Der jüngsten Mitarbeitergeneration wird nachgesagt, dass sie den Job im Laufe des Berufslebens oftmals wechselt. Daraus resultiert der Begriff „Jobhopper“. Doch wie können Unternehmen diese wechselwilligen Mitarbeiter auch längerfristig im Betrieb halten? Es gibt verschiedene Möglichkeiten, um die Generation der „Jobhopper“ an das Unternehmen zu binden:

Onboarding 4.0 mit digitalen Lösungen

Zunächst sollten Arbeitgeber den Mitarbeitern einen möglichst perfekten Einstieg ermöglichen und das Onboarding phasenweise umsetzen:

Phase 1: Vorbereitungsmaßnahmen wie Schreibtisch, IT-Accounts und Zeitpläne einrichten; Informationen über Unternehmenskultur übermitteln

Phase 2: Einarbeitung, Kollegen und Vorgesetzte kennenlernen und Feedbackgespräch

Phase 3: Teamevents und Weiterbildungsangebote

Beim Onboarding 4.0 integrieren Unternehmen neue Mitarbeiter mithilfe digitaler Systeme, über welche Führungskräfte, Neuankömmlinge und Einarbeitungsverantwortliche einfach miteinander kommunizieren können. Der Einsatz digitaler Lösungen entspricht dem Kommunikationsverständnis der jungen Generation.

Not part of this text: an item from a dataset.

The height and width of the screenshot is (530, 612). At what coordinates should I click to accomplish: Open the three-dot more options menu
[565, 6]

Wertschätzung und Feedback laufend praktizieren

Wertschätzung und Feedback sind wichtige Faktoren bei der Mitarbeiterbindung. Bei den Mitarbeitern kommt es gut an, wenn der Arbeitgeber ihre Leistungen laufend würdigt und immer wieder Rückmeldungen gibt. Regelmäßige Wertschätzung ist effektiver als ein einmal pro Jahr geäußertes Lob beim Mitarbeitergespräch.

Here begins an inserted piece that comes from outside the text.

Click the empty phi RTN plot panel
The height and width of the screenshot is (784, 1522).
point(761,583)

Freiräume und mobiles Arbeiten ermöglichen

Mitarbeiter der jungen Generation möchten selbst entscheiden, wie, wann und wo sie arbeiten. Hier sind Konzepte für mobiles Arbeiten gefragt, die den Beschäftigten die gewünschten Freiräume eröffnen und Flexibilität bieten. Das betrifft auch die Möglichkeit, Entscheidungen selbst zu treffen und eigenverantwortlich zu handeln.

Work-Life-Balance fördern

Die Generation der „Jobhopper“ bevorzugt berufliche Tätigkeiten, bei denen genügend Zeit für Freizeit, Familie und Privatleben bleibt. Materielle Anreize in Form eines hohen Gehalts sind nicht das vordergründige Kriterium, warum sich diese Bewerber für ein Unternehmen entscheiden.

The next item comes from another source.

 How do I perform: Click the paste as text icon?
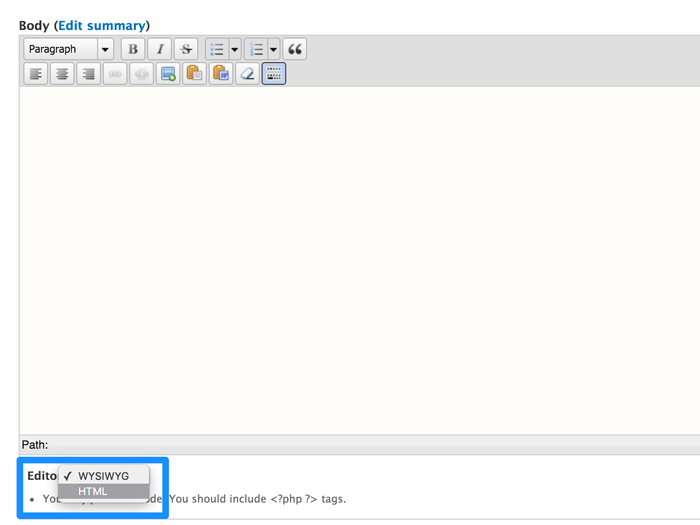pyautogui.click(x=194, y=74)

Sinn und Zweck der Tätigkeit vermitteln

Junge Mitarbeiter suchen nach sinnstiftenden Tätigkeiten. Sie möchten wissen, warum sie eine bestimmte Tätigkeit ausüben und welche Personen von den erzeugten Produkten oder erbrachten Dienstleistungen profitieren. Wenn sich die Generation der „Jobhopper“ als Teil eines bestimmten Zwecks wahrnimmt, fördert dies die Bindung zum Unternehmen.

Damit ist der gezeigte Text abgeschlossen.